How Disc supports rural and wildlife crime reduction
The National Wildlife Crime Unit has adopted Disc as its information-sharing platform. This follows the decision by the national police-led operation tackling hare coursing and poaching, Operation Galileo, to use Disc, and the system’s adoption by two police forces to support their local rural crime reduction efforts.
The NWCU’s job is to obtain and disseminate information from a wide range of organisations, and assist police forces across the UK in wildlife crime investigation. Its current priorities focus on trade in endangered species, cyber-enabled wildlife crime, poaching and hare coursing, and crime related to badgers, bats, freshwater pearl mussels and birds of prey.

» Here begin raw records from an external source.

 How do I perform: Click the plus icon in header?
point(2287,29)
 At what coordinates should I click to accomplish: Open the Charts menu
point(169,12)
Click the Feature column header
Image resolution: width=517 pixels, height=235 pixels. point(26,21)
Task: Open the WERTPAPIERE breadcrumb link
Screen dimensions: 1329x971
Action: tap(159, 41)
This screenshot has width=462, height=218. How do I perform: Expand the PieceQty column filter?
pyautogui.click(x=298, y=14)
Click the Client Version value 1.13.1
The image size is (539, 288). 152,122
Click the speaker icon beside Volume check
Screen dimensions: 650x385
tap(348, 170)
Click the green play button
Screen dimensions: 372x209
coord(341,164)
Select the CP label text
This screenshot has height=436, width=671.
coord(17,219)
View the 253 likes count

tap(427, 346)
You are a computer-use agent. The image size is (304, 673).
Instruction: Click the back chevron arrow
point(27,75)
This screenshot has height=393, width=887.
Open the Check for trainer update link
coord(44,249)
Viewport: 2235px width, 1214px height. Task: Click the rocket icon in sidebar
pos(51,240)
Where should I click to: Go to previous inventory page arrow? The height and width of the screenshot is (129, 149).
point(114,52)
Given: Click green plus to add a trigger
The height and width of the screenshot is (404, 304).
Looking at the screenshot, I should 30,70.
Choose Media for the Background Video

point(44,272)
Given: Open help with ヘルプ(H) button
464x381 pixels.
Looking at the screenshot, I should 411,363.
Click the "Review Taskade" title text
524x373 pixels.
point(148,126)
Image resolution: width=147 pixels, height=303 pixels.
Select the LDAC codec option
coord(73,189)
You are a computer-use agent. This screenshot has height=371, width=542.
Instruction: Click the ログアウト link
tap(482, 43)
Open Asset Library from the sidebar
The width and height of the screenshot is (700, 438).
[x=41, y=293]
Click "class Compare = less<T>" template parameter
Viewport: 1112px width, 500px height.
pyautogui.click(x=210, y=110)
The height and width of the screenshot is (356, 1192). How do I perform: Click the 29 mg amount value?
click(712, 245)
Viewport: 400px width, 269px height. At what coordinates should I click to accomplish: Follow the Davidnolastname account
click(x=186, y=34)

Information gathered by the NWCU, as well as Op Galileo, needs to be disseminated quickly and efficiently to rural crime police officers throughout the country. Because each Disc system can link directly with any other, not only does this support closer and more effective interworking between the two organisations but also with police officers countrywide.
Linking the Disc systems at the NWCU and Op Galileo with police forces’ own Disc systems – currently implemented by rural crime reduction teams in two constabularies – means this information can be disseminated not only to local police officers but also direct to rural businesses and other relevant groups throughout each forces’ area.
Says Disc Managing Director Steve Lang: “Rural crime is highly sophisticated, and criminals are highly mobile. We’re excited to see Disc playing a role in keeping police across the country informed about rural crime and the criminals behind it and, at local level, better prepared to identify it, and address it, when it occurs in their own area”.